Tally the lines below that contain "agent". The number is the whole answer.

• _Data for processing_
▼▼▼

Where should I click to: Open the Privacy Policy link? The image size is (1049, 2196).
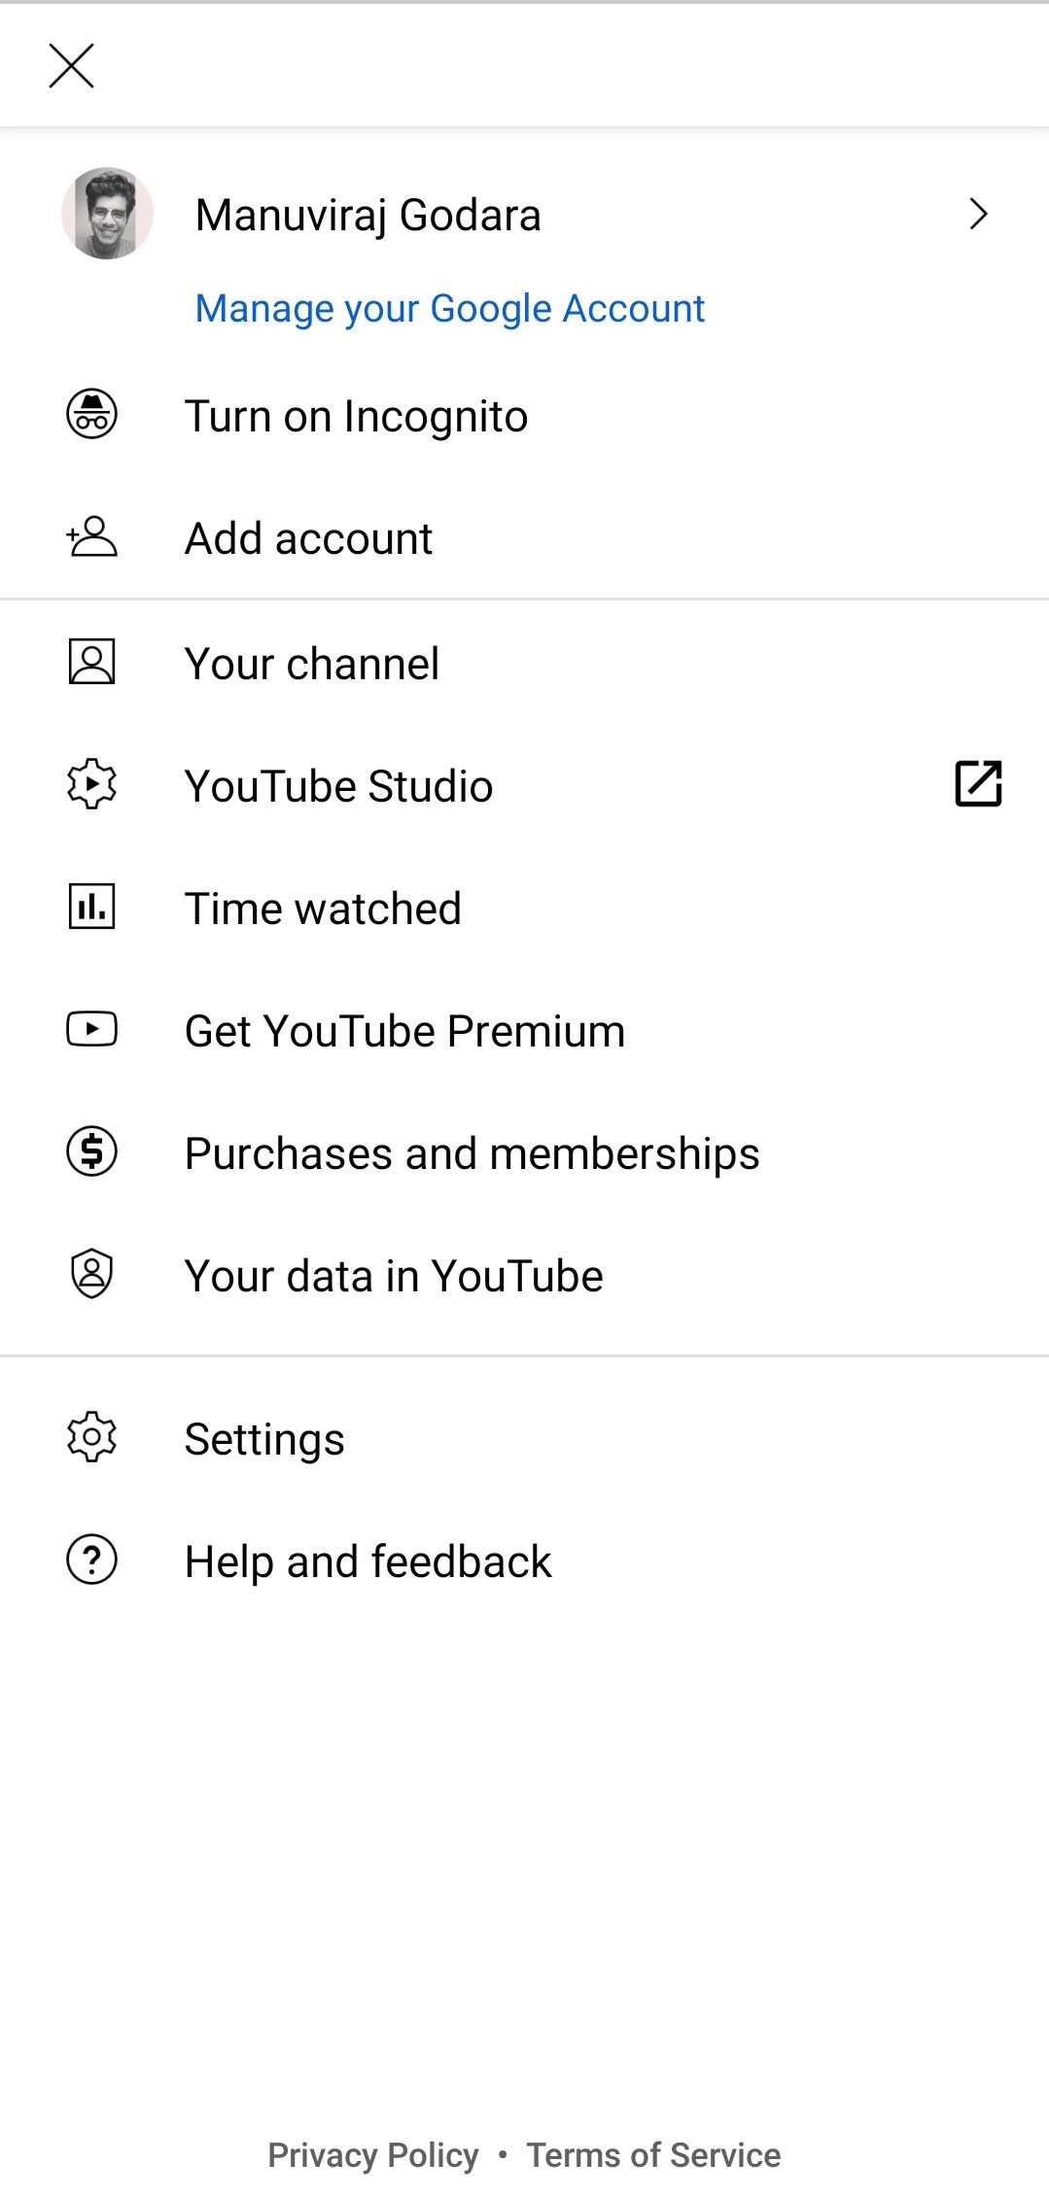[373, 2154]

▲▲▲
▼▼▼

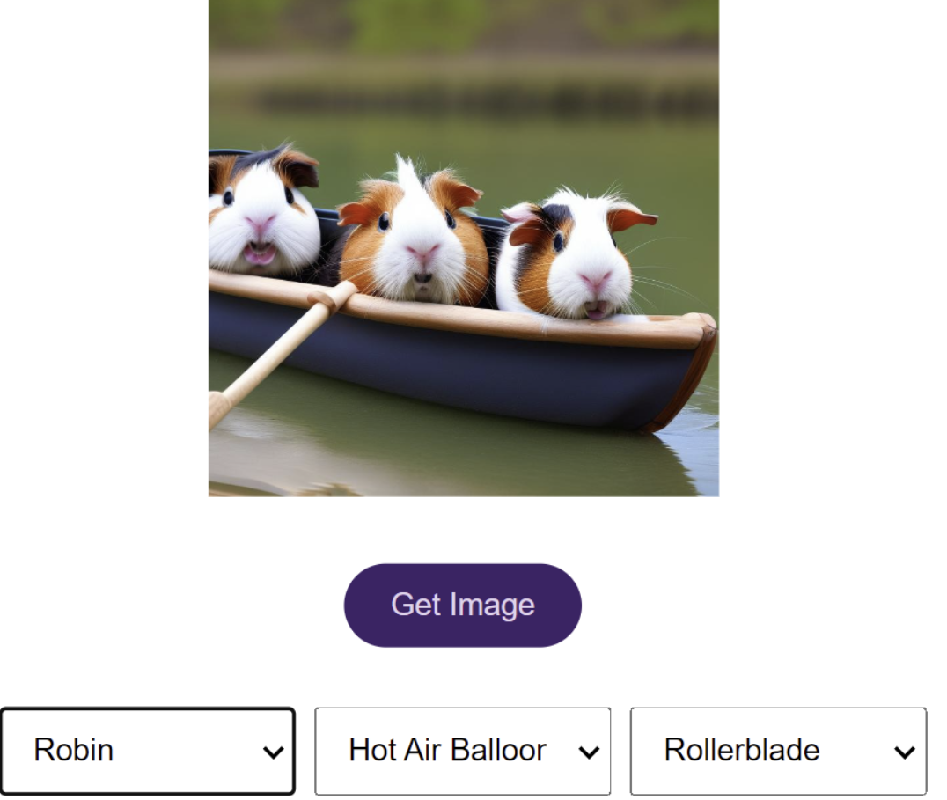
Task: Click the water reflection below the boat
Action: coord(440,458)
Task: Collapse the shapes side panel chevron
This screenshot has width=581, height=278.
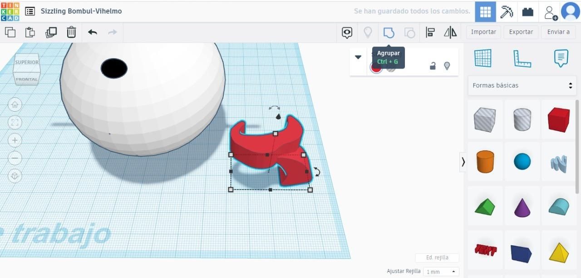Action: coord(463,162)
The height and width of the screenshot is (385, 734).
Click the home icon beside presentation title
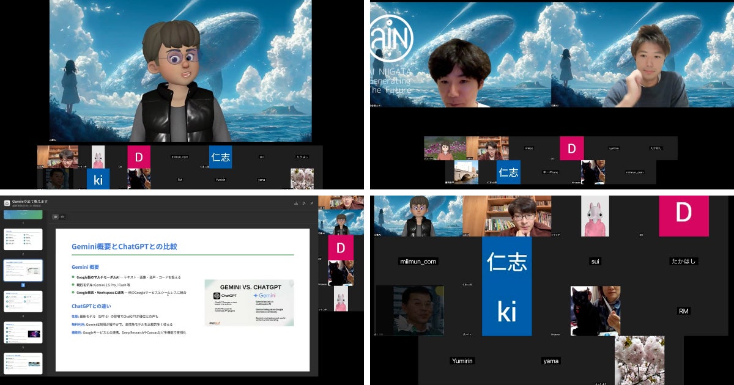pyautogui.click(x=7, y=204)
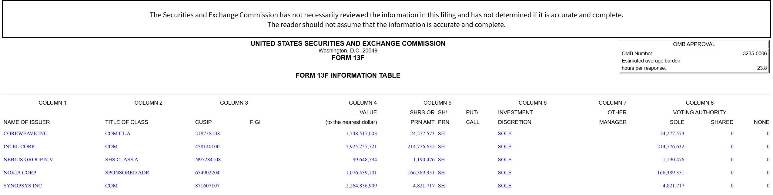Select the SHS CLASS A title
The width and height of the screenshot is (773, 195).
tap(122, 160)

▲▲▲
▼▼▼

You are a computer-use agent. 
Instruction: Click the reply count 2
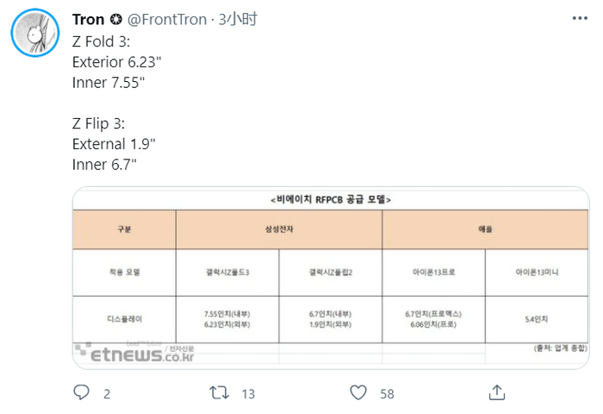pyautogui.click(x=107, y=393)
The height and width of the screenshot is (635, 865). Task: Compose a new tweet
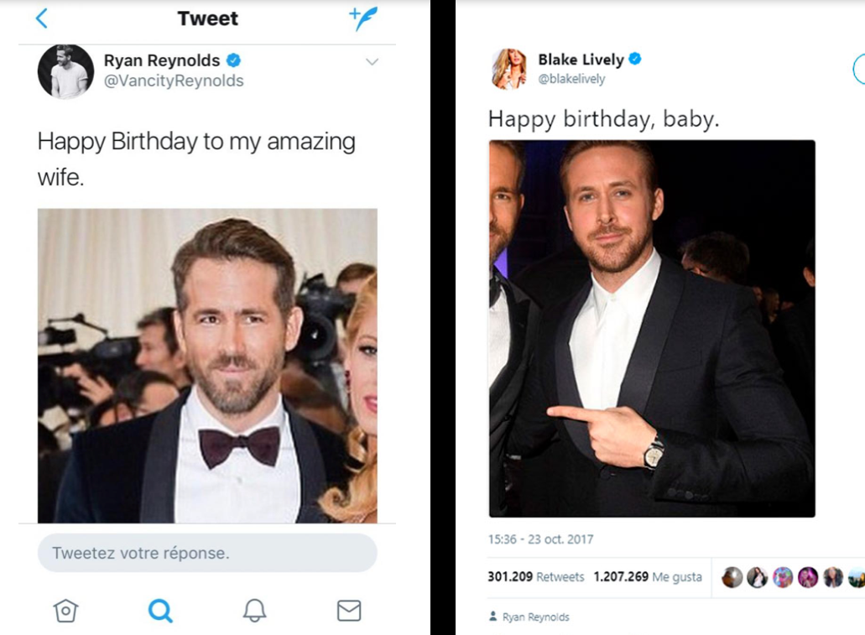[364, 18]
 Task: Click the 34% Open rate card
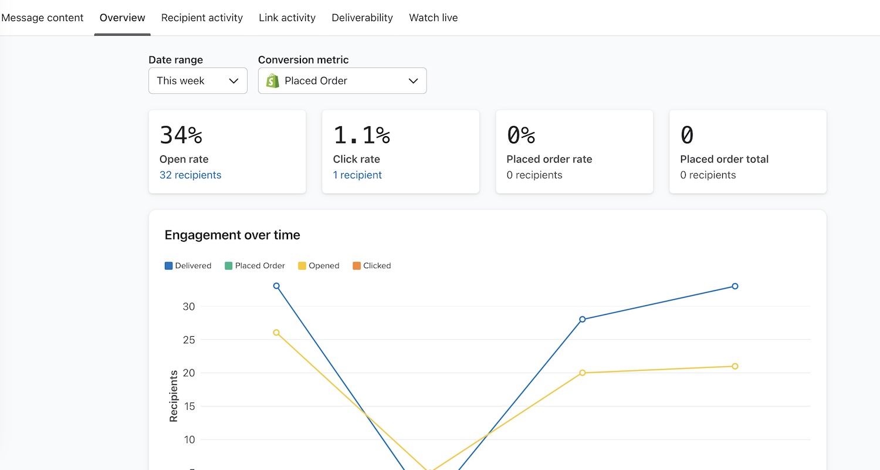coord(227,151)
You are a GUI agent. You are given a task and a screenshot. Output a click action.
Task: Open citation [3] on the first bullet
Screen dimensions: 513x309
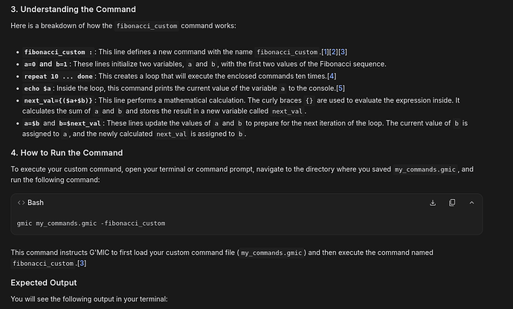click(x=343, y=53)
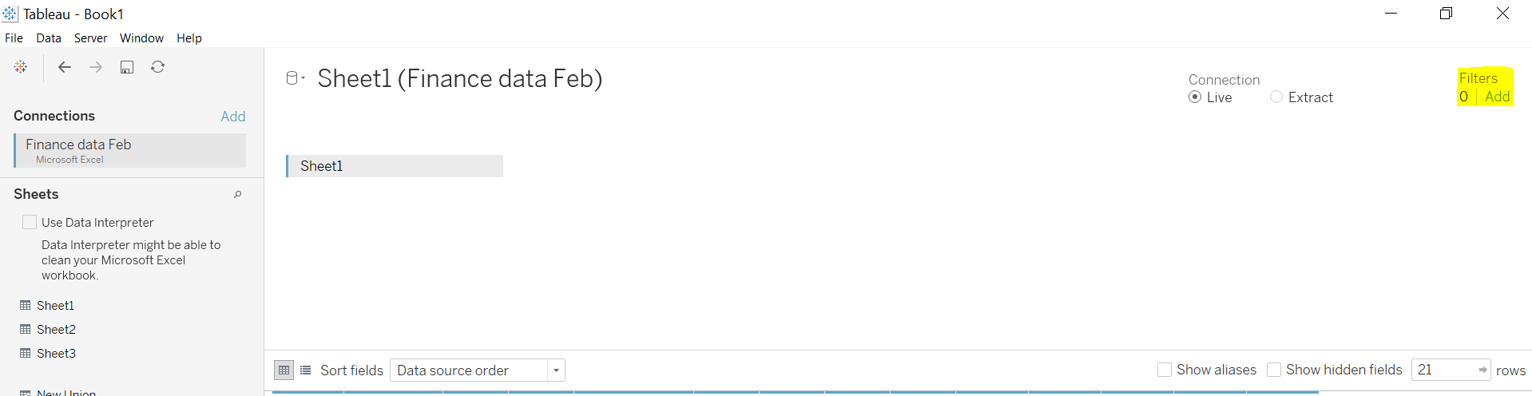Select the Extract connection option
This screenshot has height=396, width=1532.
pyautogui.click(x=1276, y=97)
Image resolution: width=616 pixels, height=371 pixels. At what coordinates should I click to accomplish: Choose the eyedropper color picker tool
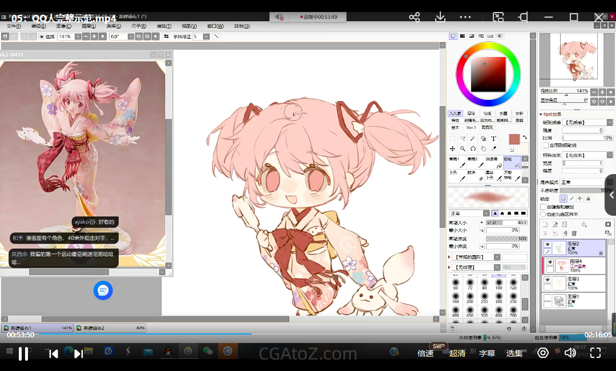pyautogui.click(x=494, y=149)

▲▲▲

• _Answer section_
2